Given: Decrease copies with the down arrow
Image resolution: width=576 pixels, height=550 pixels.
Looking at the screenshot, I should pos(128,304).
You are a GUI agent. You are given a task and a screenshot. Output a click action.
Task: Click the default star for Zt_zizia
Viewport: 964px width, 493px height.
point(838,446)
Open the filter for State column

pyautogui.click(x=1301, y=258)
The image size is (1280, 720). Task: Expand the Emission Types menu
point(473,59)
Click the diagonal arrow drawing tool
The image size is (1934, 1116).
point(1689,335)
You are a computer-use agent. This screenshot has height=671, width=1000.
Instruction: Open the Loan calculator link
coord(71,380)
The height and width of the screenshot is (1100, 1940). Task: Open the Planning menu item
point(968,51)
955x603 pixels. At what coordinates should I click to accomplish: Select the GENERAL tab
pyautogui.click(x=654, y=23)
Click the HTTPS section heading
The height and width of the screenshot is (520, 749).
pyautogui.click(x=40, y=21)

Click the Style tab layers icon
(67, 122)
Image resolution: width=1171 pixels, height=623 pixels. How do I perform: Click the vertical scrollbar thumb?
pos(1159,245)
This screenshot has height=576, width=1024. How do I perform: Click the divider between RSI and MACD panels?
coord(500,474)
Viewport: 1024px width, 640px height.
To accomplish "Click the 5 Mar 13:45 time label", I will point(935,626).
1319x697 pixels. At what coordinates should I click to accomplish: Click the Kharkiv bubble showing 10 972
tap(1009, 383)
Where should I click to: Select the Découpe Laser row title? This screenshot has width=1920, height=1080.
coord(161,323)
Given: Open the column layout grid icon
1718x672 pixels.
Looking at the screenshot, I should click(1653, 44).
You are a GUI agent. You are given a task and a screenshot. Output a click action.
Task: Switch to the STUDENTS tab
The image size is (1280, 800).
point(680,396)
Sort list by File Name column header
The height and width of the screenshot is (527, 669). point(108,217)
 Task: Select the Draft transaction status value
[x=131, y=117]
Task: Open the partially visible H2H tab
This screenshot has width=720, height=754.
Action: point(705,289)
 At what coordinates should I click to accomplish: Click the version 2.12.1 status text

| What you have to do |
Can you edit the records above so that every "Image resolution" becomes "Screen resolution" and nothing else changes?

| Solution to this task |
Given: Decrease copies with the down arrow
Screen resolution: width=576 pixels, height=550 pixels.
Looking at the screenshot, I should pos(128,304).
You are a GUI agent. You are given a task and a screenshot. Output a click action.
Task: Click the default star for Zt_zizia
Viewport: 964px width, 493px height.
point(838,446)
Open the filter for State column

pyautogui.click(x=1301, y=258)
The image size is (1280, 720). Task: Expand the Emission Types menu
point(473,59)
Click the diagonal arrow drawing tool
The image size is (1934, 1116).
point(1689,335)
You are a computer-use agent. This screenshot has height=671, width=1000.
Instruction: Open the Loan calculator link
coord(71,380)
The height and width of the screenshot is (1100, 1940). Task: Open the Planning menu item
point(968,51)
955x603 pixels. At what coordinates should I click to accomplish: Select the GENERAL tab
pyautogui.click(x=654, y=23)
Click the HTTPS section heading
The height and width of the screenshot is (520, 749).
pyautogui.click(x=40, y=21)

Click the Style tab layers icon
(67, 122)
Screen resolution: width=1171 pixels, height=623 pixels. How do I perform: Click the vertical scrollbar thumb?
pos(1159,245)
This screenshot has height=576, width=1024. How do I perform: Click the divider between RSI and MACD panels?
coord(500,474)
Viewport: 1024px width, 640px height.
To accomplish "Click the 5 Mar 13:45 time label", I will point(935,626).
1319x697 pixels. At what coordinates should I click to accomplish: Click the Kharkiv bubble showing 10 972
tap(1009, 383)
Where should I click to: Select the Découpe Laser row title? This screenshot has width=1920, height=1080.
coord(161,323)
Given: Open the column layout grid icon
1718x672 pixels.
Looking at the screenshot, I should click(1653, 44).
You are a GUI agent. You are given a task and a screenshot. Output a click action.
Task: Switch to the STUDENTS tab
The image size is (1280, 800).
point(680,396)
Sort list by File Name column header
The height and width of the screenshot is (527, 669). point(108,217)
 Task: Select the Draft transaction status value
[x=131, y=117]
Task: Open the partially visible H2H tab
This screenshot has width=720, height=754.
Action: point(705,289)
 At what coordinates should I click to accomplish: Click the version 2.12.1 status text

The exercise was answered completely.